3   Data sources and description

The employer-employee dataset used for the analysis in this paper is constructed from two micro-data sources. The first is the 1999 Annual Survey of Manufactures (ASM), which covers all establishments engaged primarily in manufacturing activities in Canada. The ASM is administered to approximately 35,000 establishments across the country and comprises three different questionnaires: a long form; a short form; and a head office questionnaire. The long-form version of the ASM provides the most detailed establishment-level data, including information on each plant's shipments of goods, inventories, purchases of materials, labour, wages and salaries, and other production-related costs. It also includes information on the main business activity of each establishment-which is used to assign a plant to one of 236 possible four-digit Standard Industrial Classification (SIC) industry codes-and its geographical location. The short form is an abbreviated questionnaire typically sent out to smaller businesses to reduce response burden. Since it does not contain information on the destination of shipments (i.e., exports), short-form plants are dropped from the ASM sample for the purposes of this study. The head office (HO) questionnaire collects data on the operations, administrative functions, and service purchases of HO units only. Establishments reporting as HO locations are also dropped from the sample. 1  This leaves close to 13,000 manufacturing establishments in the initial ASM sample. We use a Geographic Information System (GIS) to generate the centroid coordinates of each establishment's postal code polygon.  2  Once XY coordinates are created, they are used to locate manufacturing establishments at the census-tract or census-subdivision level in order to be mapped to workers drawn from the Census file.

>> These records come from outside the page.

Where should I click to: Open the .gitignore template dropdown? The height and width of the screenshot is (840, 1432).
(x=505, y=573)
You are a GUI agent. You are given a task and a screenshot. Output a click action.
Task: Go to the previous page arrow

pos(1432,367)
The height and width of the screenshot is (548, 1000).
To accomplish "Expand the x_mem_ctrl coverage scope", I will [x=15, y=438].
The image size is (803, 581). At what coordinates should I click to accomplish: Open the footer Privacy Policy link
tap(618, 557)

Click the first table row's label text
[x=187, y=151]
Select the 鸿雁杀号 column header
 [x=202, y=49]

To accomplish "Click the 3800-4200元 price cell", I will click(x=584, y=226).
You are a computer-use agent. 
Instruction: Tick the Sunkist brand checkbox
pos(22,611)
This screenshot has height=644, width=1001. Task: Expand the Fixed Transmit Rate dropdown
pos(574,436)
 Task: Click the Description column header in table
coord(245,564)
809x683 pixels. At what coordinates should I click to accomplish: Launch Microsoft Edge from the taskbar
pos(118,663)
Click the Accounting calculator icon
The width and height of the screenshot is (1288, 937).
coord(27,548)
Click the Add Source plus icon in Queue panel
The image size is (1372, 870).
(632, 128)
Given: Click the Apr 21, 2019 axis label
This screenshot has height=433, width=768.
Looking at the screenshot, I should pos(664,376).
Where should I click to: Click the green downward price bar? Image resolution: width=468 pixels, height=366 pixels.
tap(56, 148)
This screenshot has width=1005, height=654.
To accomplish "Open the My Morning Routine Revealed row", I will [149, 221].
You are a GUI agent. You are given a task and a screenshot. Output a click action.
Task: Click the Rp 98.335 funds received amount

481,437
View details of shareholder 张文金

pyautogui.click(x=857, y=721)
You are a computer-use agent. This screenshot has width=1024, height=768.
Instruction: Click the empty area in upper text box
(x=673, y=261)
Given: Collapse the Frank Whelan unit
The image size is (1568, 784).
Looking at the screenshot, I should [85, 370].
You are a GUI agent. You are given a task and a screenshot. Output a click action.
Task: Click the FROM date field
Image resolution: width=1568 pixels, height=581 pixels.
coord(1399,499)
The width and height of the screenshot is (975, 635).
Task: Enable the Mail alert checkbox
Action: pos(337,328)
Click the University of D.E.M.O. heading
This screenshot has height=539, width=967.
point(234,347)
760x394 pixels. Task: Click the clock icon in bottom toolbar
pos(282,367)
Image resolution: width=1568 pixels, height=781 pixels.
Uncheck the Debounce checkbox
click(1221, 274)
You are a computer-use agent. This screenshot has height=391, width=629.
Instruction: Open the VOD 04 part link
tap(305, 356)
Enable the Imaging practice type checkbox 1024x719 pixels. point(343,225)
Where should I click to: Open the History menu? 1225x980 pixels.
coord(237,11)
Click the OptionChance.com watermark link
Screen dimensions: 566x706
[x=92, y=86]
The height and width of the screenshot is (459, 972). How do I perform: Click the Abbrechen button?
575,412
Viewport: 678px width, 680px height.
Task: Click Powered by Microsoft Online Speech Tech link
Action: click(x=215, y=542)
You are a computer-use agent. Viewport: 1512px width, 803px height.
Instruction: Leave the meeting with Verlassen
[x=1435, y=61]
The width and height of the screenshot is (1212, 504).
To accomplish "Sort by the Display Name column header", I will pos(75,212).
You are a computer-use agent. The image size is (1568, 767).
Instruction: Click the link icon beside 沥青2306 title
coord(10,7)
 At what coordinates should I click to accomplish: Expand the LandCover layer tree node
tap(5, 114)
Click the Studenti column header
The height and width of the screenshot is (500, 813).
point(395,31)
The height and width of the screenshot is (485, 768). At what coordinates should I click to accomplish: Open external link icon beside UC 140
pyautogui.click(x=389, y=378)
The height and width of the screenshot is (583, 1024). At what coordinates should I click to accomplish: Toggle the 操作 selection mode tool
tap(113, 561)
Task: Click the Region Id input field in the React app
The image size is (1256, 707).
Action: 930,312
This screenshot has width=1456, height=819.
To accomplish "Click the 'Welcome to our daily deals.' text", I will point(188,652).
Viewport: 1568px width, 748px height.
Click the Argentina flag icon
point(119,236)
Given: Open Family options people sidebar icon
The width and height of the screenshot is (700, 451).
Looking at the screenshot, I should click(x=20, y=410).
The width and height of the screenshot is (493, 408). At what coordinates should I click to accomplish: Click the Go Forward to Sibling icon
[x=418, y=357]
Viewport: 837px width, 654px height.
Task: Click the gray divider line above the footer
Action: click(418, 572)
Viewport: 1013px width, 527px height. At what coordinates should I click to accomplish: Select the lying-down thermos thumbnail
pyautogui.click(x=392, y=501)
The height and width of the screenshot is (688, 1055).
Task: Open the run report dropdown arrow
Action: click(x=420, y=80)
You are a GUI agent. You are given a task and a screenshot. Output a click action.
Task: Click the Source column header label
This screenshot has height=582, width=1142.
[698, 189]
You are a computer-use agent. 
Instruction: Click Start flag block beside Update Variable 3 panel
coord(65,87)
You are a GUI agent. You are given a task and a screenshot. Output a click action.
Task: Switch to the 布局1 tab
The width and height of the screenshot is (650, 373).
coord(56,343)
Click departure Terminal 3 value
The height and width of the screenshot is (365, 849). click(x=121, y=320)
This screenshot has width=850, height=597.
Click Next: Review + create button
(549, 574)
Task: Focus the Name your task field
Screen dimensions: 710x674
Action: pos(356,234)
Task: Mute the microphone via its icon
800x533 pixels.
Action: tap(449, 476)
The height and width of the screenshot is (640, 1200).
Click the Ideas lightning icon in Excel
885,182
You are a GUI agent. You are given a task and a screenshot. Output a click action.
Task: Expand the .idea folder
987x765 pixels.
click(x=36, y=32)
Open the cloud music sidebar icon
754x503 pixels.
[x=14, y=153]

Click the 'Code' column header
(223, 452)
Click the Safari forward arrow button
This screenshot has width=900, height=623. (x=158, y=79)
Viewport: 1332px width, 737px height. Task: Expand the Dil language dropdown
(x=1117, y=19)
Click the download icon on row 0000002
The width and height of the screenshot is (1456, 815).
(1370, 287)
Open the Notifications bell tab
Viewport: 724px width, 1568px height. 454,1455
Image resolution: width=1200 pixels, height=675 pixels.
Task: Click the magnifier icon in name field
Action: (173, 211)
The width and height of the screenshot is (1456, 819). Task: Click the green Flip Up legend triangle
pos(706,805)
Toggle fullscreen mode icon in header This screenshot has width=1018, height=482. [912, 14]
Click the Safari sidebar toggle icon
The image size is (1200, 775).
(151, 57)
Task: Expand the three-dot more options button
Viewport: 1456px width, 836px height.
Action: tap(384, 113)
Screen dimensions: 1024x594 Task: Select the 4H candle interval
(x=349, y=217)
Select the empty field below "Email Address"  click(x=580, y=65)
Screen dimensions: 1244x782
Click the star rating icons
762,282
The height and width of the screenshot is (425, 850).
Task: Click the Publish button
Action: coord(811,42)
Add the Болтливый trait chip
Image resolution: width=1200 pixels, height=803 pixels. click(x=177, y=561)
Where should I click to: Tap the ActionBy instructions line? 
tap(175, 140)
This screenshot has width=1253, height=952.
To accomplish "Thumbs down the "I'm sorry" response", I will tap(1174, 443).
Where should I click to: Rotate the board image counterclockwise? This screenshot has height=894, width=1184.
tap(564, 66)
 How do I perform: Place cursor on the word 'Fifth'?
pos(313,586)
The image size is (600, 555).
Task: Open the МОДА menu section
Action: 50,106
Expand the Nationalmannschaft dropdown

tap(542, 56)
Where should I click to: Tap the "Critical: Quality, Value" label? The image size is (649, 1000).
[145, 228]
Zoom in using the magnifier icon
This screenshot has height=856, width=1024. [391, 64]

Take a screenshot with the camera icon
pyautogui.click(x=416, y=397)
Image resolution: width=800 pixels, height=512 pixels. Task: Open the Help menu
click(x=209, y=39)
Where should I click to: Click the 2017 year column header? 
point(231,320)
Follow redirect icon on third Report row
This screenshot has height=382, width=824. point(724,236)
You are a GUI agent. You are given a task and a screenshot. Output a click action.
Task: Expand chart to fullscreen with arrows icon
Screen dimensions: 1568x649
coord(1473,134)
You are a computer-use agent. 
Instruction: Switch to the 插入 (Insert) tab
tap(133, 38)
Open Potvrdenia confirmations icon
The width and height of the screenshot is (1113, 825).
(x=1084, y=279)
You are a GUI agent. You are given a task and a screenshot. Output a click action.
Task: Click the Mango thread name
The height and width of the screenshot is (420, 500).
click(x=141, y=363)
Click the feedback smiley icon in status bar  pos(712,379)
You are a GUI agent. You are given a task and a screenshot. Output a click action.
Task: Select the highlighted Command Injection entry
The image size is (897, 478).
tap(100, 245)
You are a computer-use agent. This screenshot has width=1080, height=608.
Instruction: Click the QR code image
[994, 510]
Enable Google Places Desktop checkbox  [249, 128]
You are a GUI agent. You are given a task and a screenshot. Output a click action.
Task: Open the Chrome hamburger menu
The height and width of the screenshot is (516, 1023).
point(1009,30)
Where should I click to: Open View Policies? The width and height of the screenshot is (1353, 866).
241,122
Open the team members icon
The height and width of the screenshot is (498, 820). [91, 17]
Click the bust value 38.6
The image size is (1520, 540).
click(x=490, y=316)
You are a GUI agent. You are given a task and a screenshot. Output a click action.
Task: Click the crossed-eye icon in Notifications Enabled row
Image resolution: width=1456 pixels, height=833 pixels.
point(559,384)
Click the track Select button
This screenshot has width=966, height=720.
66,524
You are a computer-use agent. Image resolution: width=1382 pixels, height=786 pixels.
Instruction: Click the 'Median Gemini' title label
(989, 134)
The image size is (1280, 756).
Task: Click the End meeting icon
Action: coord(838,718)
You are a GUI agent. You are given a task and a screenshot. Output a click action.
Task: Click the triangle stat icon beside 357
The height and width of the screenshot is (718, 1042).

The second source of data is the long-form questionnaire of the 2001 Census of Population, which one-in-five Canadian households received. It contains information on each individual in the household, including age, sex, level of education, citizenship, and immigrant status. It also contains detailed information on the labour market activities of individuals aged 15 and older, including the number of hours worked, the general nature of the business carried out in the establishment where the individual worked-which is used to assign the individual to an industry-and the individual's place of work. The Census-based industry codes are equivalent to three-digit SIC codes. For manufacturing activities, there are 110 such industry codes. In 2001, some 359,000 individuals were employed in manufacturing industries in the one-in-five sample of the Census, earning a minimum of $1,200 in annual wages and salaries. 3  Place-of-work information for individuals working in metropolitan areas and select census agglomerations is available at the census-tract level; otherwise, place of work is defined at the census-subdivision level.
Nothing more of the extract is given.